LA COURS TURQUE À L'ARMEMENT-SUITE


la Turquie a signé, mercredi 22 juillet 1998, un accord d'une valeur de 996 millions de DM avec la firme allemande Howaldtswerke Deutshe Werft AG (HDW) pour la construction en Turquie de quatre sous marins. Selon Ismet Sezgin, ministre turc de la défense, la construction du premier sous marin débutera l'année prochaine et en 2006 les quatre seront construits.

D'autre part, la firme américaine Sikorsky Aircraft est sur le point de conclure un accord final avec la Turquie pour la vente de 50 hélicoptères Black Hawk S-70 et 8 plate- formes Super Stallion d'une valeur de $ 700 millions. Si l'accord aboutit effectivement, cela portera un coup dur au consortium franco-germain Eurocopter et à la firme américaine Boeing Co.

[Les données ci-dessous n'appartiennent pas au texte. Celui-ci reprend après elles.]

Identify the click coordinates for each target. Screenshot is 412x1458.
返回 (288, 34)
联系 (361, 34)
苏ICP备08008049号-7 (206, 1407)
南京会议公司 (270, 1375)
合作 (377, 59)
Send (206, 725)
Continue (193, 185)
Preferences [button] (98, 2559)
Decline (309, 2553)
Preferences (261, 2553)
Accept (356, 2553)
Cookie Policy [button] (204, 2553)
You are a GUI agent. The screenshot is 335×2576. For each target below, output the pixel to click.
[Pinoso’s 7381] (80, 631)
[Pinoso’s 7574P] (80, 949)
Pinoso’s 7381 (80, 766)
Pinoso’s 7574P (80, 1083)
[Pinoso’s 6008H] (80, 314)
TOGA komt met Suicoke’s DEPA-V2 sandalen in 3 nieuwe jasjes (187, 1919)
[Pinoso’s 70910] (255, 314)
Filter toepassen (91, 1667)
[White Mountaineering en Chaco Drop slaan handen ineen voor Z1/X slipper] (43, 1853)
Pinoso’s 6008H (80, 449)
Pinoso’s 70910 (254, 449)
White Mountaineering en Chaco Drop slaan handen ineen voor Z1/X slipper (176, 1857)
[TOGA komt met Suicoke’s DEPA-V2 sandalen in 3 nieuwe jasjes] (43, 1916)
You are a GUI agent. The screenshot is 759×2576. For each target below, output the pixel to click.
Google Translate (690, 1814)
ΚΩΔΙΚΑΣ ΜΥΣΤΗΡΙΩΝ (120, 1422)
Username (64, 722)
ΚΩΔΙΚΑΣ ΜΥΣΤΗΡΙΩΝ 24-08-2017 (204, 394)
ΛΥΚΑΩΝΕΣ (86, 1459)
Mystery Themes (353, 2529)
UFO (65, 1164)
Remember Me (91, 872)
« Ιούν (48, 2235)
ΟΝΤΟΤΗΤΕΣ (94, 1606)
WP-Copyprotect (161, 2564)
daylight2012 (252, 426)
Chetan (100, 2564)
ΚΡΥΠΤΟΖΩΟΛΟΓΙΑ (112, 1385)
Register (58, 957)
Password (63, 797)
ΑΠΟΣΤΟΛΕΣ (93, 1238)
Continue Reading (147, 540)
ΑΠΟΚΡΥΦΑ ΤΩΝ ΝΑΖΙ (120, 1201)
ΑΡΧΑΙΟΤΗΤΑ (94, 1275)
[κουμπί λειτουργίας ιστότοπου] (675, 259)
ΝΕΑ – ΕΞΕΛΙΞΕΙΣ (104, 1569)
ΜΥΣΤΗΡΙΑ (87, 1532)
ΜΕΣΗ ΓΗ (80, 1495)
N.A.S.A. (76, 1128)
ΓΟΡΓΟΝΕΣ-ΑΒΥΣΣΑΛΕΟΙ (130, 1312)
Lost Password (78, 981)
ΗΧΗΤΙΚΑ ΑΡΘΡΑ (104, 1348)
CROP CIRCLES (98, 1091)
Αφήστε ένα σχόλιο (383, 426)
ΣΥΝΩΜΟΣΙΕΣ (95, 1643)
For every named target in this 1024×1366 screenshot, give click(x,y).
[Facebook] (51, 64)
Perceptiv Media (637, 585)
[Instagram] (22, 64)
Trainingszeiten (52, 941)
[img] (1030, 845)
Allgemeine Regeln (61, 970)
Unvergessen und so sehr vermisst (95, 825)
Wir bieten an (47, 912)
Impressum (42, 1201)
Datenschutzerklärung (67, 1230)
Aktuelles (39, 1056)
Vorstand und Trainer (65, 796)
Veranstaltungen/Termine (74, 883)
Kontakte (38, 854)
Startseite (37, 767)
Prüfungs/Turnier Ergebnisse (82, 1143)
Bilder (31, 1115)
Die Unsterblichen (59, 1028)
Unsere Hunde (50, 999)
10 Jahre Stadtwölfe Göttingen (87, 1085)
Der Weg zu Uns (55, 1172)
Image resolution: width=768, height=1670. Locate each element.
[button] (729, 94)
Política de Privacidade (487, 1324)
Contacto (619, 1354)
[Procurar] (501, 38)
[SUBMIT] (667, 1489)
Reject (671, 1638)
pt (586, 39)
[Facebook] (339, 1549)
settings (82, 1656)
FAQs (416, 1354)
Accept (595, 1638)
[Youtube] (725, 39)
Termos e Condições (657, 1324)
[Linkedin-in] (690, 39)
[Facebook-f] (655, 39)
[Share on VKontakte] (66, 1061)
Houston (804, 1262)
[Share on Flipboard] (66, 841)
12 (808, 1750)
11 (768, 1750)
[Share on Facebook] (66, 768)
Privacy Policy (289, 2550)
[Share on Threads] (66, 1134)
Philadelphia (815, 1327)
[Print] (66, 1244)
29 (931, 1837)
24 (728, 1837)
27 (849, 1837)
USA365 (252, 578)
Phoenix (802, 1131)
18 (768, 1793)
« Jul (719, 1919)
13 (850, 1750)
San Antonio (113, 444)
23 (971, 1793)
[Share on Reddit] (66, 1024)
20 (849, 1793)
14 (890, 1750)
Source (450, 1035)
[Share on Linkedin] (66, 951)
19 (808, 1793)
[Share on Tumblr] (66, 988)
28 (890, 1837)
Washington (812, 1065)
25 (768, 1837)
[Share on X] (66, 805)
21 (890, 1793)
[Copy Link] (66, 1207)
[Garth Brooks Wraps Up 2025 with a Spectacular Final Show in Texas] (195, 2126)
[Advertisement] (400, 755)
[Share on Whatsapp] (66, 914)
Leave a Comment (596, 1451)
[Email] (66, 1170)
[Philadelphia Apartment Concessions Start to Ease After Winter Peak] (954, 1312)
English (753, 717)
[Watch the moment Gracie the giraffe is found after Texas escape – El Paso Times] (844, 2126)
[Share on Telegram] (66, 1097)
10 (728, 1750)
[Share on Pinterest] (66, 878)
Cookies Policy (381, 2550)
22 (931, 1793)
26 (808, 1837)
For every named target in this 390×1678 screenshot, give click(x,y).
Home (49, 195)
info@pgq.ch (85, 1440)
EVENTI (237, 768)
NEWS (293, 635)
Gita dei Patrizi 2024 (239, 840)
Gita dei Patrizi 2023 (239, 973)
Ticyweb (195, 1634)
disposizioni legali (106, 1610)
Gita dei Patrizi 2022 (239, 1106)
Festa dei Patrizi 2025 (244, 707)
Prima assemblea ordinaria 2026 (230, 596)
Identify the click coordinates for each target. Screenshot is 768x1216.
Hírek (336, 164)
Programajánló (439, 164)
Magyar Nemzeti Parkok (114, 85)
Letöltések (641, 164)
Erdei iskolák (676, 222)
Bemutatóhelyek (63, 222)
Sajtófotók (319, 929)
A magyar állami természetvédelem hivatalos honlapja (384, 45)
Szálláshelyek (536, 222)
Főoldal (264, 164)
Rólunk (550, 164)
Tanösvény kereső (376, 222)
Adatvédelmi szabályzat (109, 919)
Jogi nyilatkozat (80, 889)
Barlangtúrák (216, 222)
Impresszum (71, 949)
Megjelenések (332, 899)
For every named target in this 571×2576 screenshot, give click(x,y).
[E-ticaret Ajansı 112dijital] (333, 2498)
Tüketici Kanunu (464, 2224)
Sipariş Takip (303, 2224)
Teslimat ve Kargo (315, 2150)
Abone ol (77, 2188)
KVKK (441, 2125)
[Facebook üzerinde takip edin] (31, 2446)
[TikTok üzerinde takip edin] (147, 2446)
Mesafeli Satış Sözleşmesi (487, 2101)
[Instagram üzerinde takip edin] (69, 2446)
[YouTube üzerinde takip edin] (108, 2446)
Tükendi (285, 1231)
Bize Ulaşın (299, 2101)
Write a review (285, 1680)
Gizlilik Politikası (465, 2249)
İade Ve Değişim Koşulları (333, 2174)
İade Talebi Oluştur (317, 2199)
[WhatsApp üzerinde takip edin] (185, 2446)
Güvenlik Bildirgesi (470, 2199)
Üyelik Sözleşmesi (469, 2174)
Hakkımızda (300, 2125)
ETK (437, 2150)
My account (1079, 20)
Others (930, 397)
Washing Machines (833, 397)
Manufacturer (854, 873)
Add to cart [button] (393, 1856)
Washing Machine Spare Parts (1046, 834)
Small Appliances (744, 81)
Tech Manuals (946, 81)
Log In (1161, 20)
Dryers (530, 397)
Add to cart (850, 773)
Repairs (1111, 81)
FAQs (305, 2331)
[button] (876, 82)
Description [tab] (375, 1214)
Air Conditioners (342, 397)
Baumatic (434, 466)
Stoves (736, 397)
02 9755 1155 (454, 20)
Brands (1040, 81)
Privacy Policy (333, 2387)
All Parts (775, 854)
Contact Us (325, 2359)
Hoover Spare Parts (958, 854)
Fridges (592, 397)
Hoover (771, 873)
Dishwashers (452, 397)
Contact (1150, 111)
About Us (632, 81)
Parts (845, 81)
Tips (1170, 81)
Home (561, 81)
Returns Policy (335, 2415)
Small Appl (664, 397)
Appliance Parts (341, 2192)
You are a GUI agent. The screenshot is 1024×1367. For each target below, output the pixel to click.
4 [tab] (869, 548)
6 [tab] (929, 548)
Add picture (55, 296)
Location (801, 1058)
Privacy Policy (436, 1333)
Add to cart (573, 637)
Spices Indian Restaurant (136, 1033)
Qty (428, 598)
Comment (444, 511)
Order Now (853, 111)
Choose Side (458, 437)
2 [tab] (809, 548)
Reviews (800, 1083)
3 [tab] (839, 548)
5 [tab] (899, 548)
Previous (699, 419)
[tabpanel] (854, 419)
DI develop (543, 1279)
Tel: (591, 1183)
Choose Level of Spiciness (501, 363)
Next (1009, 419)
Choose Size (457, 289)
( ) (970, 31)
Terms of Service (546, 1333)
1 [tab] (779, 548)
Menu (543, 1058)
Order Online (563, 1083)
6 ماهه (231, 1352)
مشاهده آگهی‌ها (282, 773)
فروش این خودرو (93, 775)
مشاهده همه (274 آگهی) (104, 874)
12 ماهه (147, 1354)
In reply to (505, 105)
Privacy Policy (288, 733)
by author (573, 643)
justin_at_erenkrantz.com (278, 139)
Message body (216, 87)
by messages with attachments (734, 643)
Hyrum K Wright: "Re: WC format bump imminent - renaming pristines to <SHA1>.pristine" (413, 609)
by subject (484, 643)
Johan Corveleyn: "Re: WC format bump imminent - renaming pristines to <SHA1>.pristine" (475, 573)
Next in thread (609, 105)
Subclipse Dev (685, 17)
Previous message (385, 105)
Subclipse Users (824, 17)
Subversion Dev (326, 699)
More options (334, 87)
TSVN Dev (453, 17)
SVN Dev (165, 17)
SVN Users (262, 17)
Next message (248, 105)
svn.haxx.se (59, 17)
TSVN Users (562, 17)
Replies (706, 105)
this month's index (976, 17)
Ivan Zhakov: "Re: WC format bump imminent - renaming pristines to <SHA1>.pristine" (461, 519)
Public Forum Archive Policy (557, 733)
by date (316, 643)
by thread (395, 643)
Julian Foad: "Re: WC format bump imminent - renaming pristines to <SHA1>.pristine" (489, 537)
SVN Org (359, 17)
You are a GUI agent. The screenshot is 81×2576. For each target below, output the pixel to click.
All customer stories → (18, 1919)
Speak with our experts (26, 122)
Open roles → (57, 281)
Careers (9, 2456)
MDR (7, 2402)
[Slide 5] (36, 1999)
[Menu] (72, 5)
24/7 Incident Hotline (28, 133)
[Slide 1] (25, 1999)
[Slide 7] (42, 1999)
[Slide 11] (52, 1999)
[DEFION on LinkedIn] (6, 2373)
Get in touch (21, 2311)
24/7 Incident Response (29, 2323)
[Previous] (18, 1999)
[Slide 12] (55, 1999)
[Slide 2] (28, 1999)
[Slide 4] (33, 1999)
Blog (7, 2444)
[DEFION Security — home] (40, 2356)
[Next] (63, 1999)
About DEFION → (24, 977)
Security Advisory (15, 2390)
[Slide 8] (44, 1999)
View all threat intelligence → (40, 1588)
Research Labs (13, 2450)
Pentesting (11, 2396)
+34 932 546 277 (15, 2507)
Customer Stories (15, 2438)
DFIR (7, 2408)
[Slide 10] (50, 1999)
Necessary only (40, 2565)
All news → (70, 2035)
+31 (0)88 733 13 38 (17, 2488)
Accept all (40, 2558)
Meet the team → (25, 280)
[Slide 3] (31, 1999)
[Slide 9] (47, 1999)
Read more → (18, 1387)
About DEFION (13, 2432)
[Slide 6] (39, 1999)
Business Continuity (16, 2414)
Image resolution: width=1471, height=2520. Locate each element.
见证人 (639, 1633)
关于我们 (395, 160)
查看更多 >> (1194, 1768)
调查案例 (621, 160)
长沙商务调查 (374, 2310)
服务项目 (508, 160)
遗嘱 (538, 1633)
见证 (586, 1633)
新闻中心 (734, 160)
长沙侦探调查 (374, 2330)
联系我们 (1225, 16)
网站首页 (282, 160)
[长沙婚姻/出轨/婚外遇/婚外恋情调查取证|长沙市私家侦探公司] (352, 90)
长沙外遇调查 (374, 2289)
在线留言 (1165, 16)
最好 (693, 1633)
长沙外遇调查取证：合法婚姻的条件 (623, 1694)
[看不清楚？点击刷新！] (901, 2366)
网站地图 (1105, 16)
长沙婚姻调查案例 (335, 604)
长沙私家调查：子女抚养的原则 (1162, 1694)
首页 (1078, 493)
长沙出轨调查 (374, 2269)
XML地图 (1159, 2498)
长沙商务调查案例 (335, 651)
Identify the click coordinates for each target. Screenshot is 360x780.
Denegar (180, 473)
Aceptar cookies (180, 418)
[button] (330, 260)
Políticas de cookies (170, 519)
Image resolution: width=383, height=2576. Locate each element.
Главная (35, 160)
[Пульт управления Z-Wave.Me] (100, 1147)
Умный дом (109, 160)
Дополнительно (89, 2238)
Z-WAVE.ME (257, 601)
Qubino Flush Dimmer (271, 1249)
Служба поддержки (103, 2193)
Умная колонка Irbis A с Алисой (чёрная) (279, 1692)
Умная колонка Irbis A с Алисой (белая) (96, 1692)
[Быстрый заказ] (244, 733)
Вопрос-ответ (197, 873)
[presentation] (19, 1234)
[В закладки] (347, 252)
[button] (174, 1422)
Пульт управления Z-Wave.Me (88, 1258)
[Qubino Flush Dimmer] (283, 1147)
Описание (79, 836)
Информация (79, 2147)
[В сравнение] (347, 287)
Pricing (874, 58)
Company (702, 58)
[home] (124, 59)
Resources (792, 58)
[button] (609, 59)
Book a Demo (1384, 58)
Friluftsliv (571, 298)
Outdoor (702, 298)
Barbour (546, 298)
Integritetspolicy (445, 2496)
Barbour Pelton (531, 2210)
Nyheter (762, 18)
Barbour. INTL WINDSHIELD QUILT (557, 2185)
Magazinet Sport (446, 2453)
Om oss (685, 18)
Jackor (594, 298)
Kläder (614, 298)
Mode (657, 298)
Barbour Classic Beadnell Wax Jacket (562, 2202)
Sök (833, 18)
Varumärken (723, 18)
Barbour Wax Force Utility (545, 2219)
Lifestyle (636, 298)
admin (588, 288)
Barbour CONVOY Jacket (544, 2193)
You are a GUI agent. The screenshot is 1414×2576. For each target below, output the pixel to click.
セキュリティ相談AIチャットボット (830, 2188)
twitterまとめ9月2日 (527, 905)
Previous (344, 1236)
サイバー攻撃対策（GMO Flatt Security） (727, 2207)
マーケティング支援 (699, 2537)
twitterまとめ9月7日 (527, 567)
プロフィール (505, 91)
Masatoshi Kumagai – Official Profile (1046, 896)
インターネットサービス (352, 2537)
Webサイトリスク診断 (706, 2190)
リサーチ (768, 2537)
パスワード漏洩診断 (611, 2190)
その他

Par ailleurs, Akis Tsohatzopoulos, ministre grec de la défense, a, jeudi 23 juillet 1998, accusé la Turquie, en référence au projet turc de construction d'une centrale nucléaire d'ici 2006 à Akkuyu, de chercher à se doter de l'arme nucléaire. Soulignant que "tous les pays ayant adopté la même technologie [ndlr: une technologie canadienne] ont construit des armes nucléaires", il a exprimé sa préoccupation face au projet d'Akkuyu.